Un malaise contagieux Faut-il voir derrière ces palinodies le reflet du retour de bâton qu’a subi Timbuktu au lendemain des Césars ? “Après le triomphe et les éloges, la curée , ont relevé Julien Gester et Didier Péron dans Libération. Les restes de l’after dînatoire de la cérémonie des césars au Fouquet’s croupissaient encore tièdes samedi matin [21 février] quand les réseaux sociaux ont commencé à se faire l’écho, dans un malaise contagieux, d’articles diversement hostiles au grand vainqueur de la veille. Soudain, il s’agissait de s’alarmer de s’être peut-être laissé entourlouper par Timbuktu. […] Le feu avait du reste déjà été ouvert le 22 décembre, sans que la foule ni le secteur ne s’en émeuve alors, dans un article de Sabine Cessou publié par Rue89, abondamment repris depuis sur l’air de «On nous aurait mentiii ?». La journaliste, spécialiste de l’Afrique et ancienne correspondante de Libération, y recensait les critiques de fond formulées par des experts et soulevait les ambiguïtés du film dans sa reconstitution de la prise de Timbuktu par les islamistes lors du conflit de l’Azawad, ses non-dits, son atténuation de la barbarie islamiste, sa complaisance dans le recours à une mythologie toute européenne du « bon Touareg ». Et ainsi exprimait-elle sa « gêne » face à une « œuvre [par ailleurs] accomplie sur le plan esthétique ».

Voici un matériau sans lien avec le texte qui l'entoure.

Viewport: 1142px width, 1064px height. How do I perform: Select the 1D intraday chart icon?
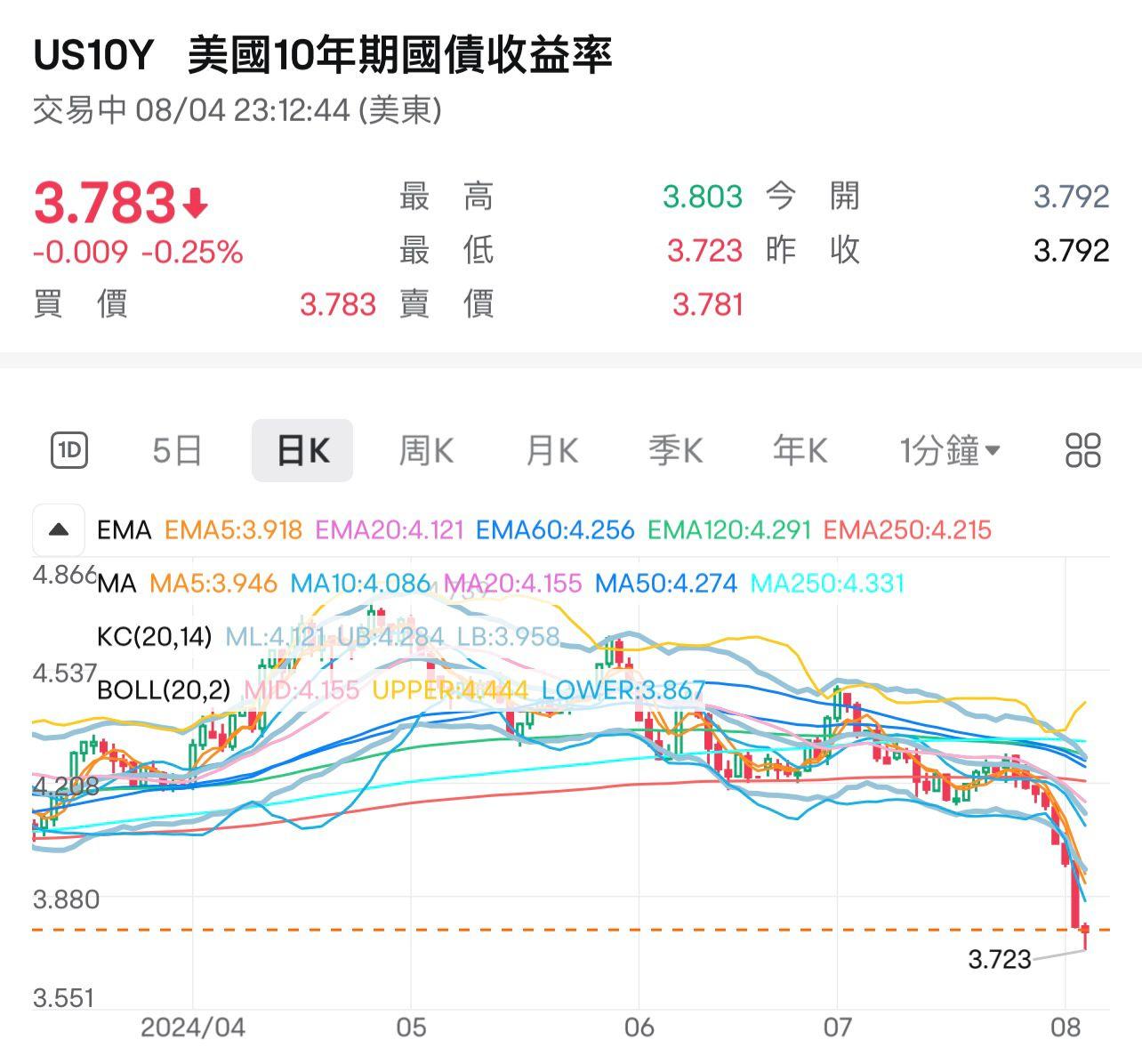coord(69,450)
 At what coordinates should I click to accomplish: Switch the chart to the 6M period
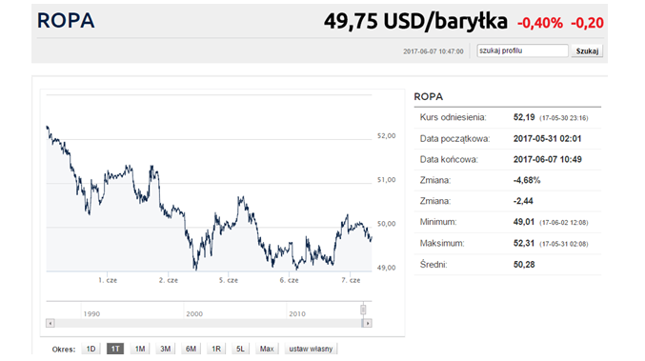[190, 349]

Procès en moralité Le pamphlet décoché par Nicolas Beau en milieu de soirée vendredi [20 février], et abondamment relayé le lendemain dans un frémissement outragé de l’internaute, s’embarrasse de moins de nuance. Paru sur le site Mondafrique.fr, il décrit Sissako comme « l’ami des dictateurs », « cinéaste à ses heures perdues », en réalité « conseiller culturel du président Aziz », et « BHL des dunes » – fier de sa formule, Beau la réitère quatre fois dans une charge dont la violence invite à la précaution. Il l’accuse de s’être rallié au pouvoir pour bénéficier de la logistique militaire du pays et d’un « confortable traitement ». Plus grave, il affirme que Sissako aurait entrepris un film sur la subsistance de l’esclavage en Mauritanie, avant de s’en laisser dissuader par le dictateur local, qui l’aurait lui-même invité à se consacrer plutôt à ces « méchants jihadistes qui inquiètent tant nos amis occidentaux ». D’où Timbuktu, un « mauvais et ennuyeux péplum » selon lui. […] En attendant d’y voir plus clair dans ce feu nourri de procès en moralité en forme de peaux de banane semées sur le tour d’honneur du cinéaste, l’embarras propagé ces derniers jours révèle surtout une chose , analysent les critiques de Libération. Proclamé meilleur film de l’année, Timbuktu l’a sans doute emporté, estiment-ils, moins au mérite esthétique, auquel les accusations ne viennent rien changer, que par sa capacité à tisser autour de lui l’apparence d’une unanimité apaisante, à laquelle il faisait bon venir se fédérer. Tout à coup, alors que le film n’est ni plus ni moins beau qu’hier, c’est devenu plus compliqué.”